What Bank Boards and Executive Leadership Need to Know About the CRA

All successful programs have support from the top, and CRA isn’t any different! It’s important to keep your bank board and executive management briefed on your CRA program. But how do you do this? 

In this dated but still relevant article published by the Federal Reserve Banks of Boston & San Francisco, Eric Rosengren and Janet Yellen state that “the CRA remains today a key element of the regulatory framework.” I completely agree with this statement. 

As with any other element of the regulatory framework, it’s important that your leaders are aware of the CRA and that they support your initiatives. Although you aren’t formally required to brief your board members or even your executive management on your CRA program, it’s a good idea to keep your leaders up to date on the risks and impact of your program. 

 

What bank boards and executive leadership need to know

At the very least, your bank board and executive leadership need to know the basics of the CRA. By giving your leaders a basic understanding of the CRA and highlighting the key risks and opportunities, you’ll ensure that your leadership is able to make informed decisions and keep your program’s best interests at heart.  

The Board of Governors of the Federal Reserve System offers several resources you can reference and pull from. Here is a link to their Education, Training, and Assistance page. Resources like “Ask the Fed” and “A Bank Directors Desktop” allow leaders to quickly understand their role in supporting the CRA program.

Not sure where to start? Consider watching this video that provides a general overview of the CRA. The video is 30 minutes long, so I recommend extracting key points and relating them to your specific bank and performance context in an executive-level tight presentation.

If any board member or executive leader wants to be more actively involved in CRA, CRA Today’s free CRA Fundamentals course will help them take a deeper dive into the foundational elements of the CRA. 

 

Presenting your CRA program to the bank board and executive leadership

If you don’t have any key risks or performance issues associated with your CRA program, you might consider teaming up with the compliance department to present your program to leadership. 

You’ll want to keep your report short and to the point. Visuals, such as a heat map, can be powerful and memorable tools for sharing your CRA story. Key information to share with your board includes where you are in the exam cycle, performance gaps you’ve identified, and 2 to 3 key initiatives with powerful stories of impact. 

What Bank Boards and Executive Leadership Need to Know About the CRA

Addressing problems with the CRA program 

What happens if you have lending performance or data integrity issues?

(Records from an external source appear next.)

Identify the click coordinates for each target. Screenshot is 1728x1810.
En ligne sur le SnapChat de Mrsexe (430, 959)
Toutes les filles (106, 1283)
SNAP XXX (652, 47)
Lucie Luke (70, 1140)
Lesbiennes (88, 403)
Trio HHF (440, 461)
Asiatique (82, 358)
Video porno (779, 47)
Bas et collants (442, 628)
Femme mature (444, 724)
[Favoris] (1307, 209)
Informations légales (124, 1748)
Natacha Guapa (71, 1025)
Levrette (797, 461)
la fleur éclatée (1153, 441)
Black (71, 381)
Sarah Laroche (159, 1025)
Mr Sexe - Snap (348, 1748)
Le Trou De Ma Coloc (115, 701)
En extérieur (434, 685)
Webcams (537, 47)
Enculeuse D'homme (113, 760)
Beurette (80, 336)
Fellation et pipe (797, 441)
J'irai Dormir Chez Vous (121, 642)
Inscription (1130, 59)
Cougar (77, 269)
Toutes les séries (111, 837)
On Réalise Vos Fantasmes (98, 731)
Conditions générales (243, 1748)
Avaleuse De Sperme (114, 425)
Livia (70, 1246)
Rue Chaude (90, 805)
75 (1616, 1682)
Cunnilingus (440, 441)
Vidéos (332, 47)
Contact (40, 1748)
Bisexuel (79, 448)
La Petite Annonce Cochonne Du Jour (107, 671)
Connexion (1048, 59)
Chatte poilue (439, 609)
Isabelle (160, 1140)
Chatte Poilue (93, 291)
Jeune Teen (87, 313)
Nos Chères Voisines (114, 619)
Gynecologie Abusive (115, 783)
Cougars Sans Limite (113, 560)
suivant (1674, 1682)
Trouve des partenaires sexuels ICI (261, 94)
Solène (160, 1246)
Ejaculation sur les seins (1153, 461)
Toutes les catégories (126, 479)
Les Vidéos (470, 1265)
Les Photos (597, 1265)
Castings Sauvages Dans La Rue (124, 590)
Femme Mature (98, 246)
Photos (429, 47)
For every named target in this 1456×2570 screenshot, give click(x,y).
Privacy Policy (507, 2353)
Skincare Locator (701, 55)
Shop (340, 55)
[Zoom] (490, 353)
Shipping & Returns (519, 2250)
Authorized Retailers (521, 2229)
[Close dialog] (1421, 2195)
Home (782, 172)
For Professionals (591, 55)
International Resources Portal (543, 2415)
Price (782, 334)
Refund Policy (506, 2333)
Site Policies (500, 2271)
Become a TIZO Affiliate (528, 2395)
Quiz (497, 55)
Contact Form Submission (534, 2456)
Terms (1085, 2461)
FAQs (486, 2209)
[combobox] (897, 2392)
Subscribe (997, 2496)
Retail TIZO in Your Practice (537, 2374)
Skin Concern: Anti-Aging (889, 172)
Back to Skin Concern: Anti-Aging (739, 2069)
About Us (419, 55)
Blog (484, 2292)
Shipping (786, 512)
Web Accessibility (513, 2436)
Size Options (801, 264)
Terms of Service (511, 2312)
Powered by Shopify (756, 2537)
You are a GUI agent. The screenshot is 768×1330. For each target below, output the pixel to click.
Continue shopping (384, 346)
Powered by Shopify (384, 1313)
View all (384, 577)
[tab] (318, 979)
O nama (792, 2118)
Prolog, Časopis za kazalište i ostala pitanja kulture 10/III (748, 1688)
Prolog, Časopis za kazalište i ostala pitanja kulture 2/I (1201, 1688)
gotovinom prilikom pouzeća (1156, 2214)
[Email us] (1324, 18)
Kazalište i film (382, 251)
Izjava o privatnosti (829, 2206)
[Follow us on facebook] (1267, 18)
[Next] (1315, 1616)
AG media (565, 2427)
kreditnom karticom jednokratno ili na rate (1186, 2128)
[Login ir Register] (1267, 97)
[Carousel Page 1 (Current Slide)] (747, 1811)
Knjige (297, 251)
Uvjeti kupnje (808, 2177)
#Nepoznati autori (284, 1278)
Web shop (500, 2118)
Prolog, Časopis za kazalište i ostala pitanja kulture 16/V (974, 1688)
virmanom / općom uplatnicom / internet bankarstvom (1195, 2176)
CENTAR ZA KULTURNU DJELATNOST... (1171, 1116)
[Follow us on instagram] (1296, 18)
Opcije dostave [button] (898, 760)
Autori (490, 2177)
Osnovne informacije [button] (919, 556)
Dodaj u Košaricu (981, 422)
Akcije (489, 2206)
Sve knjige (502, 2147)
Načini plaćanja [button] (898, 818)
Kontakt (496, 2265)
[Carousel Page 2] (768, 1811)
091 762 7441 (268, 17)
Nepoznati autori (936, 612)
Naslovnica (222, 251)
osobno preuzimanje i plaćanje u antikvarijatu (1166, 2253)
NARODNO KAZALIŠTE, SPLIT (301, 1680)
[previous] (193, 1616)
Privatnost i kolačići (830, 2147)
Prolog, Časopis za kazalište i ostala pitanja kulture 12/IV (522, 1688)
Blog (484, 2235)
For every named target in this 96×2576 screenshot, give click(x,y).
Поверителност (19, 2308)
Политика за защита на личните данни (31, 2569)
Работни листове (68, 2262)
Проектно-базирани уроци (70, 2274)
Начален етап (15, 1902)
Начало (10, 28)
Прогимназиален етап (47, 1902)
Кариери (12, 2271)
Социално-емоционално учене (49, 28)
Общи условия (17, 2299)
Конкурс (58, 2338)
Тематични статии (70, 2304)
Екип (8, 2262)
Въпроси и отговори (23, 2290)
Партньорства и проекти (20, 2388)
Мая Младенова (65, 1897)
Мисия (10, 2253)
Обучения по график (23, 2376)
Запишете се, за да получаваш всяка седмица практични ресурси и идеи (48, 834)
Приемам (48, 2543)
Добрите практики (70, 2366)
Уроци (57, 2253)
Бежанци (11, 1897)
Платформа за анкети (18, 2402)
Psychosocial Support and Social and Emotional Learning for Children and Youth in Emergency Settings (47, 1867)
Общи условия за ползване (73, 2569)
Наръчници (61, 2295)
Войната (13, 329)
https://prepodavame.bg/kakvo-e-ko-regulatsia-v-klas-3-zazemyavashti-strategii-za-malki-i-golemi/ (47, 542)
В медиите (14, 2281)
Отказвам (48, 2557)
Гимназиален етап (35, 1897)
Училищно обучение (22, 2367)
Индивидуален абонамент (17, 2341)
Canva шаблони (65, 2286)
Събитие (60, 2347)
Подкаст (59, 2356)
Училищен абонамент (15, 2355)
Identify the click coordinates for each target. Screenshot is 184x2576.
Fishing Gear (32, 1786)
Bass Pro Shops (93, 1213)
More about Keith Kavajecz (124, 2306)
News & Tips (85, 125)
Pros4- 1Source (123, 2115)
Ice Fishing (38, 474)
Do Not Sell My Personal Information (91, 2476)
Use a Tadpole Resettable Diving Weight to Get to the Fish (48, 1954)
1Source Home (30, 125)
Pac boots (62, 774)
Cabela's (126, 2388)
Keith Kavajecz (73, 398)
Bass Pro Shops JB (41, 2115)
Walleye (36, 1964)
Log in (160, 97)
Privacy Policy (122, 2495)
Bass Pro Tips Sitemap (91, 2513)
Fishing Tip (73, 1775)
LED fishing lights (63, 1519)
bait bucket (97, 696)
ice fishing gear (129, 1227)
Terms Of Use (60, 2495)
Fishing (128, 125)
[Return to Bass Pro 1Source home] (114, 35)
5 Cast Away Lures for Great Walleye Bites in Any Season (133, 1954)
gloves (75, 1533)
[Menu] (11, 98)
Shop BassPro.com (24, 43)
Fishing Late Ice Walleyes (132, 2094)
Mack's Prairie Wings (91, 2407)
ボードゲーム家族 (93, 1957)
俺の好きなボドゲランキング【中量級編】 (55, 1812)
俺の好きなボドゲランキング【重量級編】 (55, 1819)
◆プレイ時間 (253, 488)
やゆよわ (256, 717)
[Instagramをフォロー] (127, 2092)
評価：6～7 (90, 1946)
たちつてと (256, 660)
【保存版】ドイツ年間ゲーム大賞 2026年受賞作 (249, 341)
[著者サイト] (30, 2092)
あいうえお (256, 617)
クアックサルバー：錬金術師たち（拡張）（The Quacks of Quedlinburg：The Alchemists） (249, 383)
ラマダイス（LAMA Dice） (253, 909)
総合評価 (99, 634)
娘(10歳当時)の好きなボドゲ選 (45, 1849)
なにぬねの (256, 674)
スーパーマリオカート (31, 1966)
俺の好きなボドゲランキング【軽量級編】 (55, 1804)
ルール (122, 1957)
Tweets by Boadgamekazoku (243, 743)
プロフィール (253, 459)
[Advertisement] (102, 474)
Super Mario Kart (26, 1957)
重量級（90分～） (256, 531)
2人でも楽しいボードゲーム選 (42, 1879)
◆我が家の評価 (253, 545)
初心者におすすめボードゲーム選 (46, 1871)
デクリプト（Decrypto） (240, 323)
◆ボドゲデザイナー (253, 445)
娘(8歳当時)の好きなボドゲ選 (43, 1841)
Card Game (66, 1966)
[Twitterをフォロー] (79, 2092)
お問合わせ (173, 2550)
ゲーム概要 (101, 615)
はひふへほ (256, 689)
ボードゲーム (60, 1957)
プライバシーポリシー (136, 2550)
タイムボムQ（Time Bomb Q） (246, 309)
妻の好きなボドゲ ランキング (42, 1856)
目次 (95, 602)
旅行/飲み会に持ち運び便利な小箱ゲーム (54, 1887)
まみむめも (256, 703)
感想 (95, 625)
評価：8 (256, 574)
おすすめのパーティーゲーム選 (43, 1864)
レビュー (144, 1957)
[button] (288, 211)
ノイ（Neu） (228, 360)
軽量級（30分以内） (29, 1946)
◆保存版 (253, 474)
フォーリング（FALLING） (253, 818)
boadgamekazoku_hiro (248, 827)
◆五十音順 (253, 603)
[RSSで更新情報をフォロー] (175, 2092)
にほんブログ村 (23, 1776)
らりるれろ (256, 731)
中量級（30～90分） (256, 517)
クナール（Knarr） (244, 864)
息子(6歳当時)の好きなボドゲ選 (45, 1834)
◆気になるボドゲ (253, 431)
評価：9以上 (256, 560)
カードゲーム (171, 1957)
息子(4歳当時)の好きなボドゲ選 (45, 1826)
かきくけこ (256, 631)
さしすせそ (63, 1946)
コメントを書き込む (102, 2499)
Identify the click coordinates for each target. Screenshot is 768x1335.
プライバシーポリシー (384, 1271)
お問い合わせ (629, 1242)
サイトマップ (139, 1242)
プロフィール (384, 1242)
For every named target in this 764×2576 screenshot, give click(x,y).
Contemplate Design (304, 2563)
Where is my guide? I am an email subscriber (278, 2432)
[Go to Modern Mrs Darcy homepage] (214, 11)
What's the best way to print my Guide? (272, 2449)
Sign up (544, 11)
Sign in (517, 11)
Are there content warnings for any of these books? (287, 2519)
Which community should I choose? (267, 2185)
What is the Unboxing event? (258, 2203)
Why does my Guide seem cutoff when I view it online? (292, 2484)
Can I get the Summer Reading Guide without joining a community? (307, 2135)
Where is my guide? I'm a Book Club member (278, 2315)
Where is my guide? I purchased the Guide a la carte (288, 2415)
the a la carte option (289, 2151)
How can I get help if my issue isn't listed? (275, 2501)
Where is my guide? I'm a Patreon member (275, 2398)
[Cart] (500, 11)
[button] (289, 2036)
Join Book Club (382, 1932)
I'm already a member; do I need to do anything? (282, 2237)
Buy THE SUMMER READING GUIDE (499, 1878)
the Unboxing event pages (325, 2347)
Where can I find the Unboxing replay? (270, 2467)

Or what if you experience increased pressure from local advocacy groups? 

If or when you encounter these key risks, you have an obligation to report to your board and executive management so they are adequately briefed. If your key risks are external, you want your executives to be prepared to address the issue with talking points (approved by your marketing department, of course).  

Don’t forget to report all issues to key stakeholders, the board, and executive management so they are aware. 

Taking the time to strategically educate and brief executives at the highest levels within your institution is not only a best practice, but a great way to elevate high-impact projects that will support your Outstanding CRA program.

 

How often should you report to executive leadership and bank boards?

If you have a well-established CRA program without any substantive issues, sharing CRA information once or twice a year should be sufficient. If your leadership needs frequent updates to fully understand your program’s impact on the bank and the community, then tailor your reports to this need. Simply put, report to executive leadership and bank boards as often as you need to keep them adequately updated and in the loop. 

Most CRA Officers present their CRA program to leadership in accordance with their CRA exam cycle. As you know, once you’ve completed your exit meeting or received your finalized performance evaluation, it’s time to get started with a fresh new exam cycle filled with opportunities to serve. Sharing your goals and aspirations around your next exam cycle is a great way to get executive management to support your CRA program!